Estória ou História? Mentira ou verdade?
Gisele Leite
Professora universitária há 3 décadas; Mestre em Direito; Mestre em Filosofia; Doutora em Direito; Pesquisadora – Chefe do Instituto Nacional de Pesquisas Jurídicas; 29 obras jurídicas publicadas; Articulistas dos sites JURID, Lex Magister; Portal Investidura, Letras Jurídicas; Membro do ABDPC – Associação Brasileira do Direito Processual Civil; Pedagoga; Conselheira das Revistas de Direito Civil e Processual, Revista de Direito Trabalho e Processo, Revista de Direito Prática Previdenciária da Paixão Editores – POA – RS
Se de setembro é uma dessas datas que sobrevivem ao calendário e, não apenas registram a passagem do tempo, mas aprimoram o espelho da nação. É quando o país, por breve instante, volta a olhar para si, recordar os grandes feitos, lamentar francas derrotas e, até reelaborar memórias…
Passados mais de dois séculos do episódio às margens do Ipiranga, aliás, os intestinos de Dom Pedro I o fizeram ir a beira do riacho, por razões óbvias, quando por um gesto heroico proclamou a independência. Lembremos que seu pai Dom João Vi, já havia o advertido que antes que qualquer outro aventureiro fizesse, que ele proclamasse a Independência e se empossasse como Imperador.
A verdade é que muitas versões trataram de desconstruir a versão oficial, e alguns enxergaram um mito onde se destacaram Rui Barbosa e Machado de Assis. Sobre a mesma data, ambos refletiram, sendo que o primeiro proferiu uma crítica implacável, e o segundo, destilando sua elegante ironia destacou a lenda em detrimento da história real dos fatos.
Para Rui, o célebre brado às margens do riacho do Ipiranga, tudo se resumia em ser uma mera encenação palaciana. E, o divórcio havido entre a colônia norte-americana e a Inglaterra estava pleno e consumado; E, a interferência do então Príncipe regente não teve outro mérito do que apenas registrar um fato irremediável.
De fato, a emancipação da colônia, fora conquista popular à qual Dom Pedro I não podia resistir, sendo conduzido e forçado pelas vigorosas circunstâncias.
Rui Barbosa não enxergava o Sete de Setembro como sendo dádiva da Coroa, mas o resultante de forte pressão acumulada pelas revoltas tais como a Inconfidência Mineira, a Revolução Pernambucana e tantos outros movimentos que antecederam a 1822.
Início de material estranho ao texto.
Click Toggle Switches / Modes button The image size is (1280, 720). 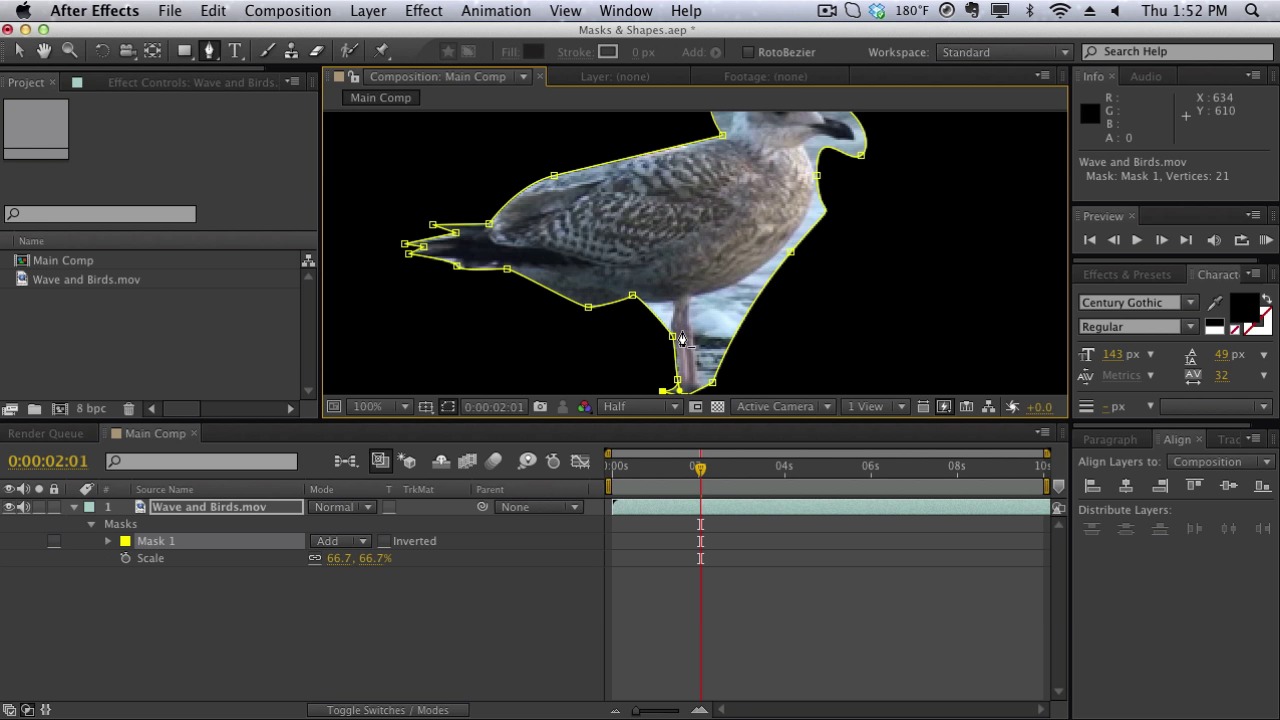(x=387, y=710)
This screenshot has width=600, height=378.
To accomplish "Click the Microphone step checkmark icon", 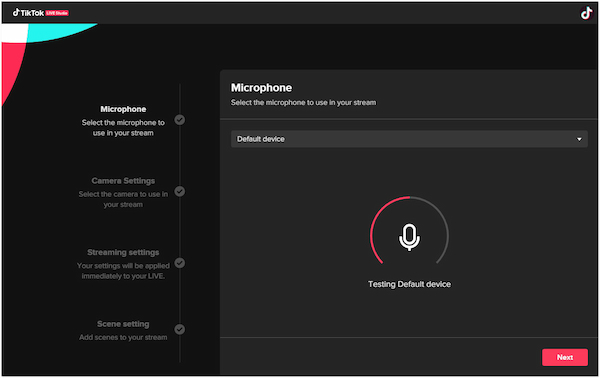I will pyautogui.click(x=180, y=120).
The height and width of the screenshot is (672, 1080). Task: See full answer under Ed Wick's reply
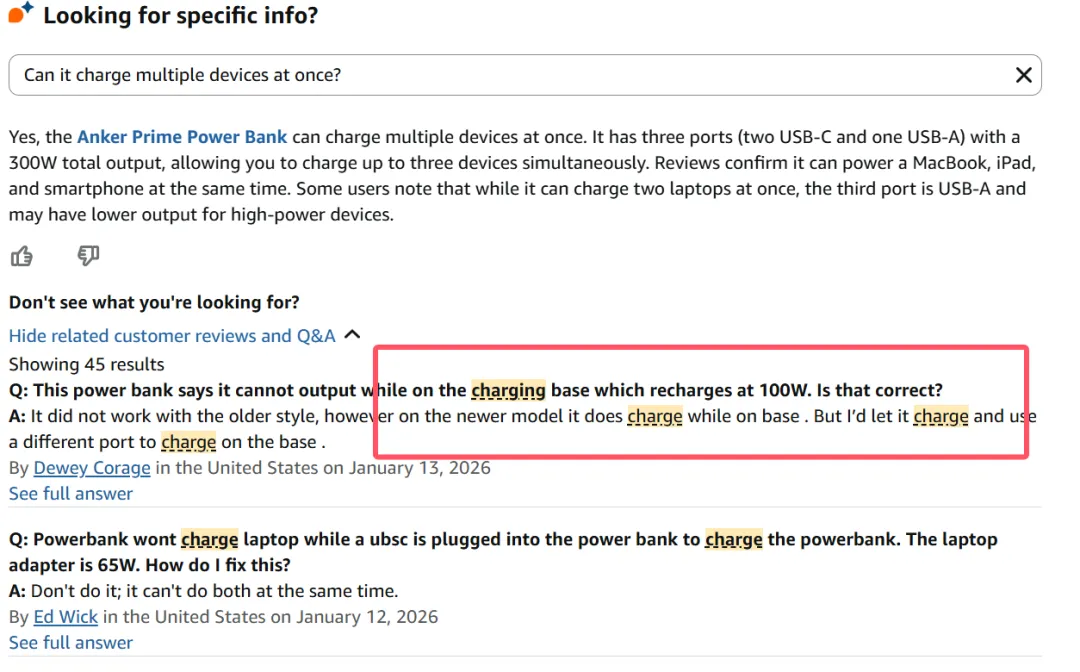coord(71,642)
Já em 1876, Machado de Assis fez sua crônica às festividades de Sete de Setembro. E, começou observando que que os aniversários também “envelhecem ou adoecem, até que se desvanecem ou perecem”, mas que, naquele ano, a data parecia rejuvenescida. O tom aparentemente sutil porém, era, como de costume, irônico.
Machado comentava um artigo publicado dias antes na Gazeta de Notícias por Joaquim Antônio Pinto Júnior. O escritor do século contestava a narrativa oficial, segundo a qual D. Pedro teria proclamado a Independência às margens do Ipiranga, em um brado histórico.
Para Pinto Júnior, “não houve nem grito nem Ipiranga”: houve, sim, a decisão política do príncipe, mas pronunciada em outro lugar, longe do ribeiro que a tradição consagrou.
Diante da provocação, Machado reagiu. Comparou o caso brasileiro aos debates sobre a história romana, cujos personagens, desbastados pela crítica moderna, talvez nunca tenham existido.
Mas, dizia, isso pouco importava: o valor de uma tradição está menos na exatidão dos fatos do que na força simbólica que carrega.
Foi nesse espírito que cunhou uma de suas frases mais célebres:
“Minha opinião é que a lenda é melhor do que a história autêntica. A lenda resumia todo o fato da independência nacional, ao passo que a versão exata o reduz a uma coisa vaga e anônima.”
Assim, Machado reconhecia que o “grito do Ipiranga” podia nunca ter acontecido tal como os livros registravam.
A Independência do Brasil é, simultaneamente, fato histórico e mítico que perfaz um documento político sob a narrativa poética. Ou alegórica.
Eis que nos próximos dias, em Sete de Setembro de 2015 quando completamos duzentos e três anos de independência, ainda há, pelo mundo quem nos trata como mera colônia, ou apêndice econômica de nações mais desenvolvidas.
Enfim, o que há de verdade concreta é que nosso país é soberano. E, mesmo que dependa de exportações e importações, nada disso, nem tarifas tributárias podem fazer ruir nossa independência. Ainda que permaneçamos como o eterno país em desenvolvimento. Mas, pelo menos, não é em escravidão ou submissão.